> _HOW TO COMPLETE THIS TASK_: "Case studies (20, 2359)" appears in one line of the records below. Output that line and each one after it, exactly, through the last line.
══ MATERIAL SUPPLIED ══
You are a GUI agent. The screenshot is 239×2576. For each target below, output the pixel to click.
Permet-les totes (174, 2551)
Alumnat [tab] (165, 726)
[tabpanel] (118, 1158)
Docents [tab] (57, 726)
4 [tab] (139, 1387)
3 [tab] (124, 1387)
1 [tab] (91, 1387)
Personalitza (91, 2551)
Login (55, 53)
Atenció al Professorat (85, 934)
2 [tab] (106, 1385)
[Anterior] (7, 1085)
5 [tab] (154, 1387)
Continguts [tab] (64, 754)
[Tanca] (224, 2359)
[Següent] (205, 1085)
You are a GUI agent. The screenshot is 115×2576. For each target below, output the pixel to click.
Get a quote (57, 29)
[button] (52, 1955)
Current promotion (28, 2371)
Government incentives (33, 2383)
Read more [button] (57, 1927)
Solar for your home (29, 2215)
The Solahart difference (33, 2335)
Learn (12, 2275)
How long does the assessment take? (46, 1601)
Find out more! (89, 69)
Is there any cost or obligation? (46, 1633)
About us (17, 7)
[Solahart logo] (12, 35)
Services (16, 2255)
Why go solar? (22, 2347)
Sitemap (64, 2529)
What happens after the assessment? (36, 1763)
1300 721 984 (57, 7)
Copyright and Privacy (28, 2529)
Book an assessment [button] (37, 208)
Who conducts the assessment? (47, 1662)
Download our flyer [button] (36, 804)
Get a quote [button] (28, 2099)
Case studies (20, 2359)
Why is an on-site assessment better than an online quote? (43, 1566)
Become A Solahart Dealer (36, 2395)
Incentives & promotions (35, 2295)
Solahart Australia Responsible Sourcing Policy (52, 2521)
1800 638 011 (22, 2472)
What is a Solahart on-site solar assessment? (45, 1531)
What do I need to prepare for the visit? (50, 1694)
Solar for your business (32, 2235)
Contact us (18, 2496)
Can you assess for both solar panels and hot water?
═══
> _WRITTEN ANSWER_:
Case studies (20, 2359)
Why is an on-site assessment better than an online quote? (43, 1566)
Become A Solahart Dealer (36, 2395)
Incentives & promotions (35, 2295)
Solahart Australia Responsible Sourcing Policy (52, 2521)
1800 638 011 (22, 2472)
What is a Solahart on-site solar assessment? (45, 1531)
What do I need to prepare for the visit? (50, 1694)
Solar for your business (32, 2235)
Contact us (18, 2496)
Can you assess for both solar panels and hot water?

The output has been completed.